* [REQUIRED TASK]: Place the data, from its first line through the line containing "I will point(103,302).", into a Markdown table with the columns Row and Line. Number each row, and leave out any blank lines.
──────
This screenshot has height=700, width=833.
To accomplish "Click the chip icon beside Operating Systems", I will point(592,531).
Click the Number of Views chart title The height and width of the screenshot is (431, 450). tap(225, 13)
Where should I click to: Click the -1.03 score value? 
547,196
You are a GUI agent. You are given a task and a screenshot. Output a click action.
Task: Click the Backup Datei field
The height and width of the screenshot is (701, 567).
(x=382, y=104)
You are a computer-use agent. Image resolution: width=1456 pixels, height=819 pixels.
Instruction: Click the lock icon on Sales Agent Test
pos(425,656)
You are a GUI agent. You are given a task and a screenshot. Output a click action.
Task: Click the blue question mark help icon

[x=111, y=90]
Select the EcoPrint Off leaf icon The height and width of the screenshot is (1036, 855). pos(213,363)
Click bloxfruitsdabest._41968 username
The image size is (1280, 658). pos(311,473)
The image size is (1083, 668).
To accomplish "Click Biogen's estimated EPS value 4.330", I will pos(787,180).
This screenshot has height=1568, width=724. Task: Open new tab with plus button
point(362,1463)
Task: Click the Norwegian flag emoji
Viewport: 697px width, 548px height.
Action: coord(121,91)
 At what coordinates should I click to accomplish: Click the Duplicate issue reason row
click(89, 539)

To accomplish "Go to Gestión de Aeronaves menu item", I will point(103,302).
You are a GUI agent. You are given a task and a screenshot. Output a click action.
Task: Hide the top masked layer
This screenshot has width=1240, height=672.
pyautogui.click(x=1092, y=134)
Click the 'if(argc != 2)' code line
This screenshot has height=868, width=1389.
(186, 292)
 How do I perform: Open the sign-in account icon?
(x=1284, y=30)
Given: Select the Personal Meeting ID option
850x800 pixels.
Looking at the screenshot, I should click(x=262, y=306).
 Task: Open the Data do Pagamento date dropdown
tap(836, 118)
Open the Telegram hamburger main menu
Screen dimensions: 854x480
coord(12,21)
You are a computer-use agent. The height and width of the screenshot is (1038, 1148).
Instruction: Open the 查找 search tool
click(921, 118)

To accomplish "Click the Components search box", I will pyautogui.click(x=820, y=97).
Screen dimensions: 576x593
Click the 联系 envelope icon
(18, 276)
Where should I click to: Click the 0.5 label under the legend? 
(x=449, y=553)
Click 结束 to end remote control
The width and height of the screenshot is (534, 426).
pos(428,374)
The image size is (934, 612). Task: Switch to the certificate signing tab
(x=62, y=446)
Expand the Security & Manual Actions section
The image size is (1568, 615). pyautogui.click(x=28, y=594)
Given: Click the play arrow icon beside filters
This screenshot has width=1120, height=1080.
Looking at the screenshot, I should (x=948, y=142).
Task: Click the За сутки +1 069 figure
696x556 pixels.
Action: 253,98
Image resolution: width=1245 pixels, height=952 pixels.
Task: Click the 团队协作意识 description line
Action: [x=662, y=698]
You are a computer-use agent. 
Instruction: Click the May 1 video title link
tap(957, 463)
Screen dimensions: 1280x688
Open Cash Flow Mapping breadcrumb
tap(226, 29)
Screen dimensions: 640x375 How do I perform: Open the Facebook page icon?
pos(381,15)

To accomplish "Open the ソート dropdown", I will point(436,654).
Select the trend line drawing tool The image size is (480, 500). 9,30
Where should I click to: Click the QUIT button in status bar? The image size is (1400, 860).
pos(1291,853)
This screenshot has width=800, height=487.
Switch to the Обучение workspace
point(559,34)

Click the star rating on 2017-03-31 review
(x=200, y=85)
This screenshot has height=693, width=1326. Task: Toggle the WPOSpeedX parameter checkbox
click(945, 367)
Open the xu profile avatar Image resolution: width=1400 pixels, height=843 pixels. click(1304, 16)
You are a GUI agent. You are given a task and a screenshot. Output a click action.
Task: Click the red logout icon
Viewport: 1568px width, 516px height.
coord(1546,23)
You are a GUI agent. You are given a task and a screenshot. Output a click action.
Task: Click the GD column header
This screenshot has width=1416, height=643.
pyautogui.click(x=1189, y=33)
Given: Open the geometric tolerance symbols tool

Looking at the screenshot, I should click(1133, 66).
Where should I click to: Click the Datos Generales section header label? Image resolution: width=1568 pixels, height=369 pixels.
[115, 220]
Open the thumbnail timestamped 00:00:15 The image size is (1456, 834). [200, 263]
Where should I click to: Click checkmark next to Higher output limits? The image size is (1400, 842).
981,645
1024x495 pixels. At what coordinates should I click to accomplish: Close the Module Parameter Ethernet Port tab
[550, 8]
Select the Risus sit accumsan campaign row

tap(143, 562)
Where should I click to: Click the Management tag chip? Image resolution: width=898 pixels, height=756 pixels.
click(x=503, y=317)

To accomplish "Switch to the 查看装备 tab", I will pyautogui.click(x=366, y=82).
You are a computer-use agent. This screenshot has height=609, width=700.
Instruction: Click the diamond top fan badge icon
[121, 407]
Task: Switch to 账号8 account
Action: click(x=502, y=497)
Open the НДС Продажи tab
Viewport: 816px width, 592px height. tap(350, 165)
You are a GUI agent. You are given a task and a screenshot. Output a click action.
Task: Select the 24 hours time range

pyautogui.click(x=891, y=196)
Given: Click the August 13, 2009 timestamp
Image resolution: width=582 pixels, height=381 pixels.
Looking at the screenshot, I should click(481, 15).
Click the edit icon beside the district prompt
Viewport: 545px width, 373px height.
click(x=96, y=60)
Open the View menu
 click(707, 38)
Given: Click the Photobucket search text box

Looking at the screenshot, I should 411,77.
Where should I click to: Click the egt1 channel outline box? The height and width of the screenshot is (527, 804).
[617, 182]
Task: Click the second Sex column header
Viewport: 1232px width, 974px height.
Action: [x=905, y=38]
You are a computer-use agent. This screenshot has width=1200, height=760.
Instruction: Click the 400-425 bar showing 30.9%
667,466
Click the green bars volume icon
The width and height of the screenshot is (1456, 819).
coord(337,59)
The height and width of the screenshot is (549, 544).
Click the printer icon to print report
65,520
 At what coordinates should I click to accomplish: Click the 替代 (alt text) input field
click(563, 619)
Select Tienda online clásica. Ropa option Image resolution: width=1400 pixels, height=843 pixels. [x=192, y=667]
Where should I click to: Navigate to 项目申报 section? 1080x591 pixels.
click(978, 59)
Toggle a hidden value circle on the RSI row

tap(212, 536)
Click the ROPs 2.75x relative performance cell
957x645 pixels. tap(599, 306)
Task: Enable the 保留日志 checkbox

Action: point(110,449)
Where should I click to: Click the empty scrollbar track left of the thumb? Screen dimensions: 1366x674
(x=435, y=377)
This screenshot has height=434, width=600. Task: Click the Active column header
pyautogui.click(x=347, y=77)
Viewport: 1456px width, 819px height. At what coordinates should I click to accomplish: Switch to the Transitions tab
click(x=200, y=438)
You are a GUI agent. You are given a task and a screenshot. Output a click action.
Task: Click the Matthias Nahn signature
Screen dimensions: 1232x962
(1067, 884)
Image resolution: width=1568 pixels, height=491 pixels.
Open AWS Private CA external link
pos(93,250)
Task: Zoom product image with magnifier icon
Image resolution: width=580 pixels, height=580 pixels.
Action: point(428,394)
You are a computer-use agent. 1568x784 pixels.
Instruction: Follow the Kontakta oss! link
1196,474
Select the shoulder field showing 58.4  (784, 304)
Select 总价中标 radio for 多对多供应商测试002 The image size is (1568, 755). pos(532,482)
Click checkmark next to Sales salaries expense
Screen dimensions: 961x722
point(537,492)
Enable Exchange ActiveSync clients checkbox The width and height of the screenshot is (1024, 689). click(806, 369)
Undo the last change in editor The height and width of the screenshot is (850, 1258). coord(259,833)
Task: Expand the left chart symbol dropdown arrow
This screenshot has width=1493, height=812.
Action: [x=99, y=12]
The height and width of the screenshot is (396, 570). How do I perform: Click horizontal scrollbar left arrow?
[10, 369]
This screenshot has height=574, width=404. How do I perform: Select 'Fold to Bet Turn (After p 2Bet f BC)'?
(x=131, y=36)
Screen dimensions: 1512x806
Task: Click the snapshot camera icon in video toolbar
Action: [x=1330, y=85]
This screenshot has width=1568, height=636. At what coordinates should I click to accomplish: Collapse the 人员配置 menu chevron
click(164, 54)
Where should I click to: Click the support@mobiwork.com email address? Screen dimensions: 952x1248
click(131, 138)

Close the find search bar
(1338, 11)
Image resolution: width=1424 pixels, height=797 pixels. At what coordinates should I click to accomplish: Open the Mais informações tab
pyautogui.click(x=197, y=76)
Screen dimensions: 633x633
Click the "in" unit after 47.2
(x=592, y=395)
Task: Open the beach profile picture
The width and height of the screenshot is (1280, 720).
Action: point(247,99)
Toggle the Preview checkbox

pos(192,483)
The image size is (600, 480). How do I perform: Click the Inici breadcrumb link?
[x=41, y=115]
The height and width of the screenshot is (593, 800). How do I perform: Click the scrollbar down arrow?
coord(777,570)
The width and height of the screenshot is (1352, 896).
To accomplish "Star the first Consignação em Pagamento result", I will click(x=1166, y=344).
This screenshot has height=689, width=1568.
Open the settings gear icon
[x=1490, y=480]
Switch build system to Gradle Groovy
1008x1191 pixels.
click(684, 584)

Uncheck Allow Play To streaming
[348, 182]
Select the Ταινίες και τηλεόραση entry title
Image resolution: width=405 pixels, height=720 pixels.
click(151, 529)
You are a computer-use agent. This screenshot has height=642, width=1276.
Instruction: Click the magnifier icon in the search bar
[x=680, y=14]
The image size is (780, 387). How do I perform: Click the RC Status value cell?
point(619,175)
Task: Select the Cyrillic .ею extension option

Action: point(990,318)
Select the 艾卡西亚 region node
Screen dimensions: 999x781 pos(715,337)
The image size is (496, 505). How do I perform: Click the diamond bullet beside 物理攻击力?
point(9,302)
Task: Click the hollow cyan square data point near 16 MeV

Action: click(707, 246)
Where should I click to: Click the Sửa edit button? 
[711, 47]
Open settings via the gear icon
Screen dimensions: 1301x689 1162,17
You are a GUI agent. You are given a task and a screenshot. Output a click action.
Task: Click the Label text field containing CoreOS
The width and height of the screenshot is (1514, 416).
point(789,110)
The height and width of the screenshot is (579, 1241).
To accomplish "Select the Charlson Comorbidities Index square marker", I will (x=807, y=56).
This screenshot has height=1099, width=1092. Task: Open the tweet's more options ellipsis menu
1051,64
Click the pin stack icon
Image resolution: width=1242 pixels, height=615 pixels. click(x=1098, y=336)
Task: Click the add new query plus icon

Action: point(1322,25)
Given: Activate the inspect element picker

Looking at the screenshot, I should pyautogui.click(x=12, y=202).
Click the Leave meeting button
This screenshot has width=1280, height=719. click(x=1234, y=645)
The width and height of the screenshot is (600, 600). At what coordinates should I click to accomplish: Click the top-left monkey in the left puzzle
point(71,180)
──────
* [SOLUTION FOR THIS PROBLEM]:
| Row | Line |
|---|---|
| 1 | This screenshot has height=700, width=833. |
| 2 | To accomplish "Click the chip icon beside Operating Systems", I will point(592,531). |
| 3 | Click the Number of Views chart title The height and width of the screenshot is (431, 450). tap(225, 13) |
| 4 | Where should I click to: Click the -1.03 score value?  |
| 5 | 547,196 |
| 6 | You are a GUI agent. You are given a task and a screenshot. Output a click action. |
| 7 | Task: Click the Backup Datei field |
| 8 | The height and width of the screenshot is (701, 567). |
| 9 | (x=382, y=104) |
| 10 | You are a computer-use agent. Image resolution: width=1456 pixels, height=819 pixels. |
| 11 | Instruction: Click the lock icon on Sales Agent Test |
| 12 | pos(425,656) |
| 13 | You are a GUI agent. You are given a task and a screenshot. Output a click action. |
| 14 | Task: Click the blue question mark help icon |
| 15 | [x=111, y=90] |
| 16 | Select the EcoPrint Off leaf icon The height and width of the screenshot is (1036, 855). pos(213,363) |
| 17 | Click bloxfruitsdabest._41968 username |
| 18 | The image size is (1280, 658). pos(311,473) |
| 19 | The image size is (1083, 668). |
| 20 | To accomplish "Click Biogen's estimated EPS value 4.330", I will pos(787,180). |
| 21 | This screenshot has height=1568, width=724. Task: Open new tab with plus button |
| 22 | point(362,1463) |
| 23 | Task: Click the Norwegian flag emoji |
| 24 | Viewport: 697px width, 548px height. |
| 25 | Action: coord(121,91) |
| 26 |  At what coordinates should I click to accomplish: Click the Duplicate issue reason row |
| 27 | click(89, 539) |
| 28 | To accomplish "Go to Gestión de Aeronaves menu item", I will point(103,302). |